The Unruly Housewife has a cool tutorial where she shows us how to make a hollow polymer egg. This is a fun project to make decorative eggs for Easter.  And perhaps remind you of egg based school science projects!  She used a single color and minimal embellishments for the tutorial. But the potential is there to use all kinds of blended colors and so forth. 


She uses a real egg as the form.  As with many Easter egg projects, the egg white and yolk is blown out by first making two holes at each end. Use a skewer to disrupt the egg material inside before blowing out.

Afterwards the hollow egg is baked at low heat in the oven for a short while.  This is probably a drying step as some people may also use water to rinse out the empty egg.

The trickiest bit is the careful shaping of the polymer clay over the egg.  Keeping the polymer clay layer consistent in thickness is one thing. Smoothing down the seams is another.

Once the completed polymer clay layer has been baked, the whole thing is submerged in vinegar for several hours in order to break up the remaining eggshell.  Eggshells are mostly made of calcium carbonate which reacts with acids to form calcium acetate, water and carbon dioxide. The bubbles you see in the video is the carbon dioxide being formed. Vinegar is actually a 5-20% dilution of acetic acid.
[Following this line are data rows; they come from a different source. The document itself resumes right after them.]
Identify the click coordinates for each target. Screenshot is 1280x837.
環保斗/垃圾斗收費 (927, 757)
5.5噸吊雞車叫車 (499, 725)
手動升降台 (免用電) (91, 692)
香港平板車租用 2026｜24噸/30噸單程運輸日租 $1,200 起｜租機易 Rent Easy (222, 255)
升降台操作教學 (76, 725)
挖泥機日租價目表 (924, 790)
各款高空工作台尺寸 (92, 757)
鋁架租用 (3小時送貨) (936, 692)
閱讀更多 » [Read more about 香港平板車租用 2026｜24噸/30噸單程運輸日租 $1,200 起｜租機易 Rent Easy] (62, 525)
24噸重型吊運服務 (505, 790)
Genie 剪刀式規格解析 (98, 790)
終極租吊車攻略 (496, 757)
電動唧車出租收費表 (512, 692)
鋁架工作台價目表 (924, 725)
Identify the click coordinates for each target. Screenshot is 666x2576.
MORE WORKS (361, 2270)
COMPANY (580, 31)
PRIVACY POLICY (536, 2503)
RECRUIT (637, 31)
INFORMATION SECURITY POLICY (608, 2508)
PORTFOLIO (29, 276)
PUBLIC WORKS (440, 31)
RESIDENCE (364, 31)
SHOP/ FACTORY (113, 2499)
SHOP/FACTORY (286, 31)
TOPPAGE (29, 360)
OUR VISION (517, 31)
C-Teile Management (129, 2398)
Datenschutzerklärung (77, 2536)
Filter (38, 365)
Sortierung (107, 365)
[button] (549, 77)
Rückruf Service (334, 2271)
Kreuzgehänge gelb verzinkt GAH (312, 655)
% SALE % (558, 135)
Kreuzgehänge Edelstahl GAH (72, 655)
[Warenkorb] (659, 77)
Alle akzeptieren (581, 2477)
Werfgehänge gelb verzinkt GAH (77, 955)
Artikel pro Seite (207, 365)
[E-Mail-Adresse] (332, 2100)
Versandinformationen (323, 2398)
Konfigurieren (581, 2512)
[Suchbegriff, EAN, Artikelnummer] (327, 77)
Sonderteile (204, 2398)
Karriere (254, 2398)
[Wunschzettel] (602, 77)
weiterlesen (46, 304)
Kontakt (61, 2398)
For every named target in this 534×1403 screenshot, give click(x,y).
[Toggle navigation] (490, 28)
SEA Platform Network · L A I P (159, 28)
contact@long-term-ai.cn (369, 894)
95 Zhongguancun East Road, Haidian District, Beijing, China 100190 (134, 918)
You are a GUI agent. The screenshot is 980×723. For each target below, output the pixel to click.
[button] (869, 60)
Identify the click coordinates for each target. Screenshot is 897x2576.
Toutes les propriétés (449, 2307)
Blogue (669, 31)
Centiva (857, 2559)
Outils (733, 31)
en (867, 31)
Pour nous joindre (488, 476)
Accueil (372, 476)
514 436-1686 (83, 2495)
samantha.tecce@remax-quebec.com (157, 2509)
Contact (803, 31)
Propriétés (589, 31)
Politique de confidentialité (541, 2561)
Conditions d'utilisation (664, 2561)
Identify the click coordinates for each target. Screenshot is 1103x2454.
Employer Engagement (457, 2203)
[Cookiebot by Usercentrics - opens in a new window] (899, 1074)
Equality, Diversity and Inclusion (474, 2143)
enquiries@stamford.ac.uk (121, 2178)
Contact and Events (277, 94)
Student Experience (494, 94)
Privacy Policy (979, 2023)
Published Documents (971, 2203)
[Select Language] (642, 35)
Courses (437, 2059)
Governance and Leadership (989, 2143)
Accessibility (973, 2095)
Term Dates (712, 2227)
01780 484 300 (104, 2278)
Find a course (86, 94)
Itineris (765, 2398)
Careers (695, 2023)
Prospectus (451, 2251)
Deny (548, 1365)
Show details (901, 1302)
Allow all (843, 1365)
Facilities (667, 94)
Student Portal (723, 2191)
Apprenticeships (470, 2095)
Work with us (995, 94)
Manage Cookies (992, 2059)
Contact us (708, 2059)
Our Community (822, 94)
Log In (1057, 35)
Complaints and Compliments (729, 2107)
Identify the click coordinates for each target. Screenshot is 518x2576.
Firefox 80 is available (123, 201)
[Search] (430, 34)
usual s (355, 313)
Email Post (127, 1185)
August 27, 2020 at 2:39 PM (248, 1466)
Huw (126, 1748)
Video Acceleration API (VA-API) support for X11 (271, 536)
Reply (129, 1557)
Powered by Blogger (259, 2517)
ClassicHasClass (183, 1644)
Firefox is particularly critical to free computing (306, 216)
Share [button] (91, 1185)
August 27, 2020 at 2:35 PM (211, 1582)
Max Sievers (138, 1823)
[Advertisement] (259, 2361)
Vinegar is a weak acid solution so the reaction is much slower than with strong acids. It has a really acrid smell to many people. So do the soaking in a suitable container with the lid on!  Or avoid the sharp vinegar smell altogether by using citric acid powder instead. Dissolve it in water to make your own solution. Citric acid is the organic weak acid found in lemon juice (about 5-6 % citric acid). Citric acid is used in the food, pharmaceutical industries, as a household cleaner and in some crafts like the making of bath bombs!

You can use warm water to dissolve the citric acid powder - that will make dissolving both the powder and the egg shell quicker. Increasing heat will hasten the reaction.  However, don't heat vinegar - it will really smell!!

Also change the acid solution as the instructor does - at least once. The acid gets exhausted, so you need fresh vinegar or citric acid solution to continue the dissolving.  You can also prolong the soaking time to days to get the egg shells to dissolve even more.

When getting the remains of the egg shell out, try rolling the polymer clay egg instead of compressing it as the instructor does if you are at all concerned about the clay egg cracking.  Gently is the way to go.

The part where she removes the inner membranes through one of the holes reminded one viewer of alien sci-fi movies. Me? Those icky blackhead and sebum removal videos!